Quick Start
WhisperKit makes it easy to transcribe audio files on-device. This example shows how to get started with basic transcription.
Initialize WhisperKit
import WhisperKit
// Initialize WhisperKit with default settings
let pipe = try await WhisperKit ()
WhisperKit automatically downloads the recommended model for your device on first run.
Transcribe an Audio File
// Transcribe a local audio file
let transcription = try await pipe. transcribe ( audioPath : "path/to/audio.wav" ) ? . text
print (transcription)
Supported audio formats: .wav, .mp3, .m4a, .flac
Selecting a Model
Using a Specific Model
// Load a specific model
let pipe = try await WhisperKit ( WhisperKitConfig ( model : "large-v3" ))
Using Wildcards
// Use glob search to select a model
let pipe = try await WhisperKit ( WhisperKitConfig ( model : "distil*large-v3" ))

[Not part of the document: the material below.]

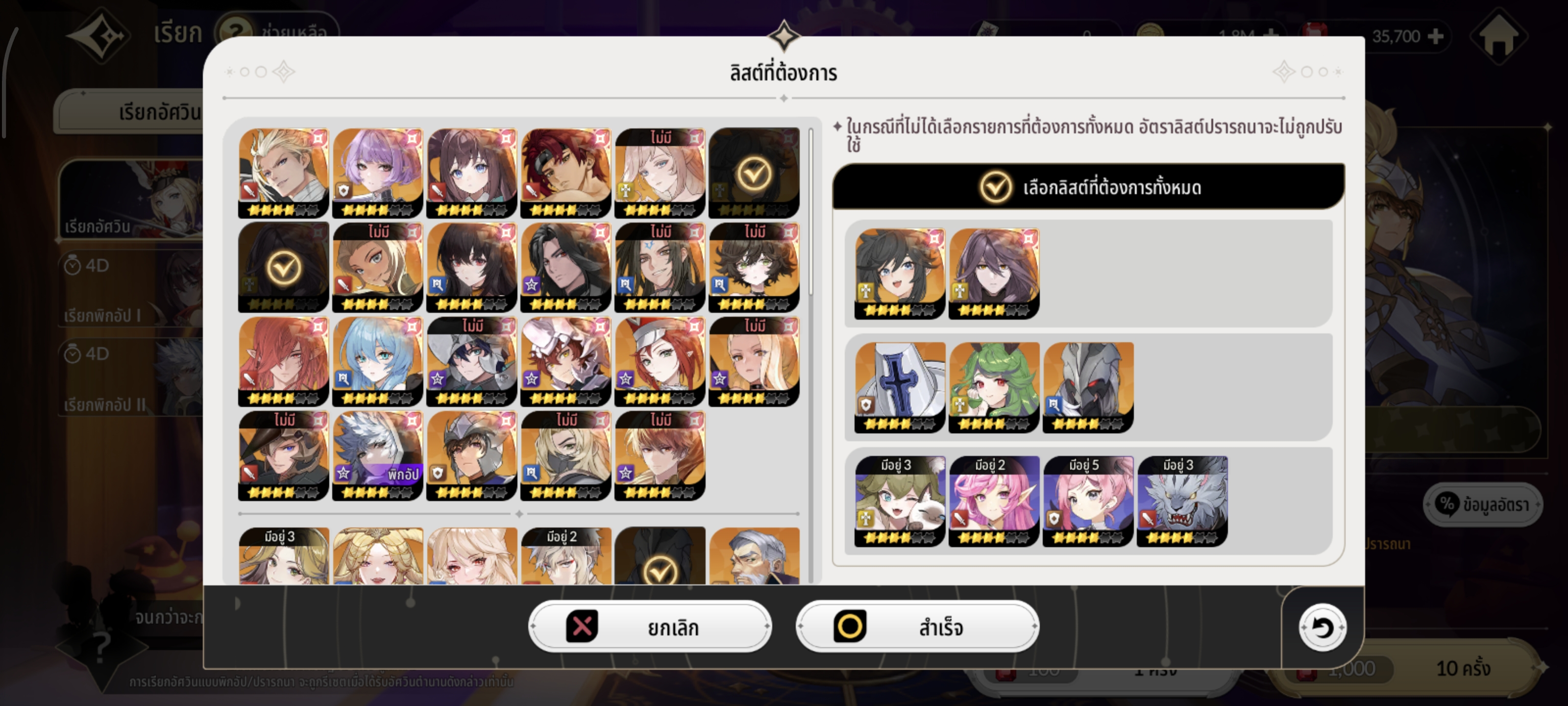Select the blue-haired hero in the grid

[x=377, y=361]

The model search must return a single model from the source repo, otherwise an error will be thrown.
Available Models
For a complete list of available models, see the HuggingFace repo .
Custom Model Repository
If you’ve created your own fine-tuned model using whisperkittools , you can load it by specifying your repo:
let config = WhisperKitConfig (
model : "large-v3" ,
modelRepo : "username/your-model-repo"
)
let pipe = try await WhisperKit (config)
Full Transcription Example
Here’s a complete example with error handling:
import WhisperKit
Task {
do {
// Initialize WhisperKit
let pipe = try await WhisperKit ()
// Transcribe audio file
guard let result = try await pipe. transcribe (
audioPath : "path/to/your/audio.wav"
) else {
print ( "Transcription returned nil" )
return
}
// Print the transcription
print ( "Transcription: \( result. text ) " )

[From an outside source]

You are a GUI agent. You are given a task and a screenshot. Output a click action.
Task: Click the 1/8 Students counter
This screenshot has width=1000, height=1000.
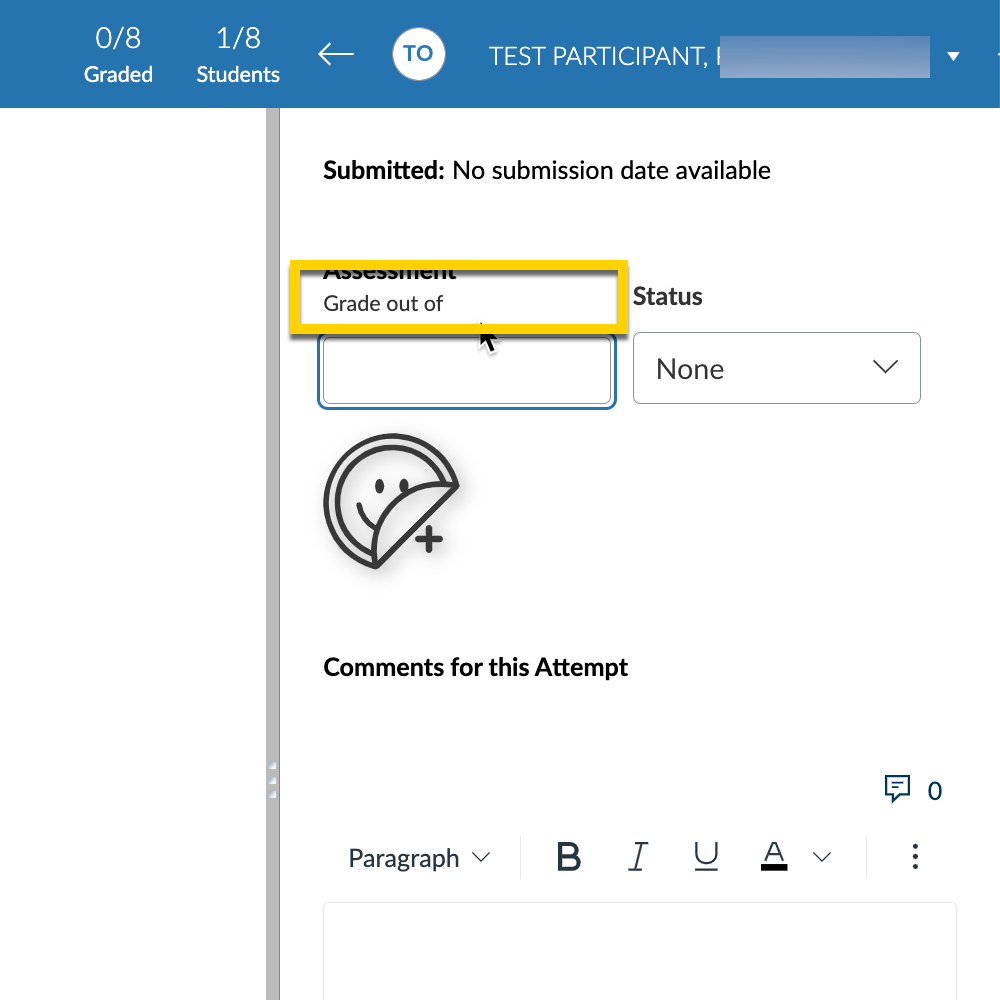[x=238, y=55]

// Access segments with timestamps
for segment in result.segments {
print ( "[ \( segment. start ) s - \( segment. end ) s]: \( segment. text ) " )
}
} catch {
print ( "Error: \( error ) " )
}
}
Command Line Usage
You can also use the WhisperKit CLI for quick testing:
# Install via Homebrew
brew install whisperkit-cli
# Transcribe an audio file
whisperkit-cli transcribe --audio-path audio.wav
Download Models First
If using the CLI from source:
# Clone the repository
git clone https://github.com/argmaxinc/whisperkit.git
cd whisperkit
# Setup environment
make setup
# Download a specific model
make download-model MODEL=large-v3
# Or download all models
make download-models
Make sure git-lfs is installed before running download-model.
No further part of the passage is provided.